The Storm's stork is one of the rarest birds at the Safari Park. The colorful, medium-sized storks are native to forested peat swamps in Indonesia and Malaysia. They feed on fish but may also eat reptiles, frogs, or large insects. Storm's storks form pair bonds that can last for years. They may reuse their nest, freshening it up with sticks and mud each year. Stork nests used over time can become huge, measuring six feet across!


The backward-pointing crest of the hammerkop gives it its alternate name: hammerhead. Found in the woodlands and wetlands of Africa, the hammerkop is a wading bird famous for its enormous, domed nest. The birds plaster the inside walls of their home with mud.

Look for the nest made by our hammerkops in the Wings of the World aviary near the Safari Park’s entrance. These nests often weigh up to 100 pounds. Can you see the nest's entrance hole on the side? The hammerkops live inside their nest, not on top of it.
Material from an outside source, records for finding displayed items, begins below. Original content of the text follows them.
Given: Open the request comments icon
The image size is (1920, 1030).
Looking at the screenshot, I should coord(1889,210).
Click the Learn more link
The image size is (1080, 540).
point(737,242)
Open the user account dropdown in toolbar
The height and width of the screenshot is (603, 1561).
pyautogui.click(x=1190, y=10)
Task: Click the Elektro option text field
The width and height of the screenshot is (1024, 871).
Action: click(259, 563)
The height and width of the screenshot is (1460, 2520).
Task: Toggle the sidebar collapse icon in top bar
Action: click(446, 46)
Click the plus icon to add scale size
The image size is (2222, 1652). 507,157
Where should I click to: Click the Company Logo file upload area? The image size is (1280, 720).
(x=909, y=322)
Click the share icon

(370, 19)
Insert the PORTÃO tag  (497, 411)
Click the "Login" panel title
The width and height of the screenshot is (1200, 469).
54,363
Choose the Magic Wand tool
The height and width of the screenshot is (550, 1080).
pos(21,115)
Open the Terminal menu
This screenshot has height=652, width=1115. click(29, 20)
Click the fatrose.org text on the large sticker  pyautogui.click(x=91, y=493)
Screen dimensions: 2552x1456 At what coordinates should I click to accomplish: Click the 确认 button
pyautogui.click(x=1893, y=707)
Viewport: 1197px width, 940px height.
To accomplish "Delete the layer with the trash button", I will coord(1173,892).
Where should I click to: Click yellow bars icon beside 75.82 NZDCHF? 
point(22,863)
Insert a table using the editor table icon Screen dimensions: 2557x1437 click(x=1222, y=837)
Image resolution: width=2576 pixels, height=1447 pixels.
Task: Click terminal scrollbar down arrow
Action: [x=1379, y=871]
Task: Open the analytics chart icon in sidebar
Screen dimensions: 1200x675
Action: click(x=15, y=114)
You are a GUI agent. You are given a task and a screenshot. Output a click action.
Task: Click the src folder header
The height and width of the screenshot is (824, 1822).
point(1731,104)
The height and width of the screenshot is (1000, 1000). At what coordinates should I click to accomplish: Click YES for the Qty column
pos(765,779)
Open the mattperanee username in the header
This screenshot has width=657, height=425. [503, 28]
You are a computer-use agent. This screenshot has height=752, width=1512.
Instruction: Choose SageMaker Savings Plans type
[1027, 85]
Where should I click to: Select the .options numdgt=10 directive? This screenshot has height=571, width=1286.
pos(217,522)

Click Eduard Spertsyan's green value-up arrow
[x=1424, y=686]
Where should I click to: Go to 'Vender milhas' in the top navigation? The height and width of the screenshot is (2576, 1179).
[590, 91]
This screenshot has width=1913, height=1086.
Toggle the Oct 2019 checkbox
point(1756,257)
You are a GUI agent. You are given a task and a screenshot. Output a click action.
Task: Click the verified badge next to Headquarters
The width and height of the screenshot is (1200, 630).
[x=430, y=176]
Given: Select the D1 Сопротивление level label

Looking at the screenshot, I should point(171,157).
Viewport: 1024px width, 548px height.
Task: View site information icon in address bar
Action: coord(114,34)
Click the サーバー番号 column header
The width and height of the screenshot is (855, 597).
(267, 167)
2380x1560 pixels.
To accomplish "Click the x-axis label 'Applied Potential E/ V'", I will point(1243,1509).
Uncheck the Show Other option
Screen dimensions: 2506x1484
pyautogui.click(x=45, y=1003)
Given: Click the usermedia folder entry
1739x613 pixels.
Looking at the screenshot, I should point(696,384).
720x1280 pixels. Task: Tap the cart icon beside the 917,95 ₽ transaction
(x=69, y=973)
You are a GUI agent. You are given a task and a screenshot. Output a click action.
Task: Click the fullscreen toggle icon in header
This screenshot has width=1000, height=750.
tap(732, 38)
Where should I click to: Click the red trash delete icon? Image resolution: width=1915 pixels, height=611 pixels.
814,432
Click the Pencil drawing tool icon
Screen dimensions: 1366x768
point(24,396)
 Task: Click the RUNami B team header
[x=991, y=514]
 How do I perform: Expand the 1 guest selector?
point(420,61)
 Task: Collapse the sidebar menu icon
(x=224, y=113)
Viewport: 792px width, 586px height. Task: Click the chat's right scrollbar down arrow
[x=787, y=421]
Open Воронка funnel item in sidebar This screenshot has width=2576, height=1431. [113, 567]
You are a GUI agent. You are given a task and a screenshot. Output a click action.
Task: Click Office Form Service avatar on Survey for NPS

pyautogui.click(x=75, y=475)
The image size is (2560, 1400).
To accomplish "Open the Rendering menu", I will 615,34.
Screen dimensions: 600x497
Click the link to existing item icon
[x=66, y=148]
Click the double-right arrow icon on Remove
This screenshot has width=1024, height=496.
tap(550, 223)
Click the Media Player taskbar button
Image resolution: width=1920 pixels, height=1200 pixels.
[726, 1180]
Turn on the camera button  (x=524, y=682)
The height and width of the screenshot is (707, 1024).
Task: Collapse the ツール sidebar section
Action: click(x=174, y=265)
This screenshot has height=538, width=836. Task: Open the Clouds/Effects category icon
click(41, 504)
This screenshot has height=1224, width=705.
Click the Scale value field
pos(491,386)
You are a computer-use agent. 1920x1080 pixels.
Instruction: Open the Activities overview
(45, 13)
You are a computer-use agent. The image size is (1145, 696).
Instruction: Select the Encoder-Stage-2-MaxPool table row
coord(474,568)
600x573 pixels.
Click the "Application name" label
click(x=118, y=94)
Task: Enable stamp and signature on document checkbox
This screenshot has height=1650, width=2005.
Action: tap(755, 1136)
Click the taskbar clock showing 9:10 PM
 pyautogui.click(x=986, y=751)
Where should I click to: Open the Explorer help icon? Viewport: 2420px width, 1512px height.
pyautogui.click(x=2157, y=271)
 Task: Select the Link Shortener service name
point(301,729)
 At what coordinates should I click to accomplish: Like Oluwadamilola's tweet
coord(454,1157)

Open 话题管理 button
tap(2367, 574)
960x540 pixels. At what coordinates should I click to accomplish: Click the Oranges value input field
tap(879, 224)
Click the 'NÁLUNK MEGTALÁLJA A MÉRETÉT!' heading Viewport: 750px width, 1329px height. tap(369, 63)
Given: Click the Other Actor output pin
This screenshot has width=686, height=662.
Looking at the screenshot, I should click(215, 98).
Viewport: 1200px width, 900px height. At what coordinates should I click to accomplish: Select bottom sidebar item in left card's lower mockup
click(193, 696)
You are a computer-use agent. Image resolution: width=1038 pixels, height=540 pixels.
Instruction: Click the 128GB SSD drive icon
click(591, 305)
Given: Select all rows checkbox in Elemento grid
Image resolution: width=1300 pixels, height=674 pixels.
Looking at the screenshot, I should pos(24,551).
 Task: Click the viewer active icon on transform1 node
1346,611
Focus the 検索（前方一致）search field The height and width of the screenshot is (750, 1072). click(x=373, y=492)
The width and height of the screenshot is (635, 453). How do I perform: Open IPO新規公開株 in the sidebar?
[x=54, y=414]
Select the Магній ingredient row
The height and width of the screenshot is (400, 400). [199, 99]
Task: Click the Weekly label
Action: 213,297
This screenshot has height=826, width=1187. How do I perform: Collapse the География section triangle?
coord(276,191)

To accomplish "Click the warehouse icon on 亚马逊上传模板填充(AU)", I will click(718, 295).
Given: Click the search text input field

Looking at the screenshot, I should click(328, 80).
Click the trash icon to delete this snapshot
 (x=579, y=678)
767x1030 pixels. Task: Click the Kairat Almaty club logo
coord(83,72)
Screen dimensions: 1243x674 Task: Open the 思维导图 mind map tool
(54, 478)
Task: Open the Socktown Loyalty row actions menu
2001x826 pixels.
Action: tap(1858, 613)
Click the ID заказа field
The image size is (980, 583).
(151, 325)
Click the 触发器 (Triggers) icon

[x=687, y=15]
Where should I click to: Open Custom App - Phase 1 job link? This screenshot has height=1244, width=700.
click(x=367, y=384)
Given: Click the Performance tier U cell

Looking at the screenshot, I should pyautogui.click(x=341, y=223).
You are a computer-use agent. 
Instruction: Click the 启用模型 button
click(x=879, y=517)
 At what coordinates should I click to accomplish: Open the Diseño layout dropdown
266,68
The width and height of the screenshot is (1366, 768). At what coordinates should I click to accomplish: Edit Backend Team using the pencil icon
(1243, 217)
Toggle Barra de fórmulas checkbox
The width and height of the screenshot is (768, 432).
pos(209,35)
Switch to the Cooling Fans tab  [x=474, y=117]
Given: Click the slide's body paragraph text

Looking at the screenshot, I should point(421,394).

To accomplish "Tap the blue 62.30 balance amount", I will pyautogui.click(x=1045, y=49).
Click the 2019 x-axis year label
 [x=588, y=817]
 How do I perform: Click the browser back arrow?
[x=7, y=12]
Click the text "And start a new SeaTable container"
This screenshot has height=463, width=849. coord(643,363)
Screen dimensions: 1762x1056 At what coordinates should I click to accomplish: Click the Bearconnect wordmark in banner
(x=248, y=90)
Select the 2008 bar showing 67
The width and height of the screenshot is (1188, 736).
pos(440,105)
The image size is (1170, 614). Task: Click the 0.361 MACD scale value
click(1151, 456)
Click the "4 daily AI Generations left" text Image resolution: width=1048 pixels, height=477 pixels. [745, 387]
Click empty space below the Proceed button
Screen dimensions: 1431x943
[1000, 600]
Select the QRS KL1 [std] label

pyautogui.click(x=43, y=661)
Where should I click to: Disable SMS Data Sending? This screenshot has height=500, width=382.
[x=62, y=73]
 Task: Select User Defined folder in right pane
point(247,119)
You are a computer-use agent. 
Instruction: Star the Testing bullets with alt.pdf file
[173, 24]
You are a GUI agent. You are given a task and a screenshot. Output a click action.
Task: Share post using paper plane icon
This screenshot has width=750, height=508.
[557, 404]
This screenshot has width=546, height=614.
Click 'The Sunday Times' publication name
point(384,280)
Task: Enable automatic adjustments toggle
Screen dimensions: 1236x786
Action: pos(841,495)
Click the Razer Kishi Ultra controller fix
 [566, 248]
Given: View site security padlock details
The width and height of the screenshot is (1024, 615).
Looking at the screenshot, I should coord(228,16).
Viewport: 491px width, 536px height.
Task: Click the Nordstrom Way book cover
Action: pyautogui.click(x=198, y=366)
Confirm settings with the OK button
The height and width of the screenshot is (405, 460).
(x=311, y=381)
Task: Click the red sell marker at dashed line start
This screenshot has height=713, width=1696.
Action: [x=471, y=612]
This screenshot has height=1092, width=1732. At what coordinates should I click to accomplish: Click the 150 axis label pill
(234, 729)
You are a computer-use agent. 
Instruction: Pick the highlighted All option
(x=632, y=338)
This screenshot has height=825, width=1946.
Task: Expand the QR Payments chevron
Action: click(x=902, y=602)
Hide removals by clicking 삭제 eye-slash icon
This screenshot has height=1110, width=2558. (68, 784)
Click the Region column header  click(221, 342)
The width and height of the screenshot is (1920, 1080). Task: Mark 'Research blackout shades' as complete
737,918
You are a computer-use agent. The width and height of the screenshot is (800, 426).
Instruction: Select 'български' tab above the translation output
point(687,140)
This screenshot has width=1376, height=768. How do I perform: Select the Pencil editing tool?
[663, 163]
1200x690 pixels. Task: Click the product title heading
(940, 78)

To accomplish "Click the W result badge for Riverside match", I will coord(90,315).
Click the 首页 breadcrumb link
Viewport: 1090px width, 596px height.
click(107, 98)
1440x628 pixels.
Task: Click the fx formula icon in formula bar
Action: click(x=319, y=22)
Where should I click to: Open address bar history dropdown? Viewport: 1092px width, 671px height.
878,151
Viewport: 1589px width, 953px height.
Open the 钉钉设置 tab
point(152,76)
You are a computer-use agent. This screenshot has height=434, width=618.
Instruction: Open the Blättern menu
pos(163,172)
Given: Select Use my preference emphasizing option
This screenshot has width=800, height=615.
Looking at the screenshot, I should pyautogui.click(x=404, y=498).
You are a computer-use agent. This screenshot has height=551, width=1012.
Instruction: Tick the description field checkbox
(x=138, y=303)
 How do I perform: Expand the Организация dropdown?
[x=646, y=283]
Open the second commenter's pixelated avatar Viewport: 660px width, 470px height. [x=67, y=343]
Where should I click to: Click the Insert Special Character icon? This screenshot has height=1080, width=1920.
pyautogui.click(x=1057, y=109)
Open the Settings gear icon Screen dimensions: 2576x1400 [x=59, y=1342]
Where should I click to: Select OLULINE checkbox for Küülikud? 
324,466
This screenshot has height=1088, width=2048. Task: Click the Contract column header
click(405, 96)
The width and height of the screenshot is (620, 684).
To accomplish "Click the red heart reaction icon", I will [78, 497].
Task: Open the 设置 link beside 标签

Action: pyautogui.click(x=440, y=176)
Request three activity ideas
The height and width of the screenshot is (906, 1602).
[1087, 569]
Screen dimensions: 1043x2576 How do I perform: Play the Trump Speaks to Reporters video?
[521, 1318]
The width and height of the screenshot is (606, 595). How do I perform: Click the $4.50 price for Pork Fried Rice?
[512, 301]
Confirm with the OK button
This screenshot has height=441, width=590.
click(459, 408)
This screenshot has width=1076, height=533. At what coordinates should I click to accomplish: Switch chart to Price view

Other birds might build nests on top of the hammerkops' nest!

Crowned Crane

The crowned crane is a tall, majestic-looking bird with a “crown” of tall, stiff, golden feathers. The crane's long legs and neck, and excellent peripheral vision help it spot predators in the tall savanna grasses.

California Condor

Native American tribes respect the California condor and see it as a symbol of power. In legends, they call it the "thunderbird," bringing thunder to the skies with the beating of its huge wings. Yet, the California condor population was almost wiped out by the destruction of habitat, poaching, and lead poisoning. In 1982, only 22 birds remained in the wild. San Diego Zoo Global received permission to begin the first captive propagation program for California condors. Thanks to the California Condor Recovery Program, the population of California condors has grown to more than 400 birds.

Secretary Bird

Standing over four feet tall, secretary birds cruise through Africa's tall grass on long legs while looking for a meal. They prefer savannas and open grasslands where they can see around them while strolling. But can they fly? Of course! Secretary birds are good fliers and nest and roost in acacia trees at night.

Wings of the World


Enter the winged world of this aviary near the entrance to the Park and find yourself up close to a variety of feathered beauties. You might see a bird dart in front of you and vanish into the protective shelter of a broad-leafed plant. Overhead, wings disturb the air, and your ears fill with chirps, cackles, and hoots, the sounds of flourishing avian life.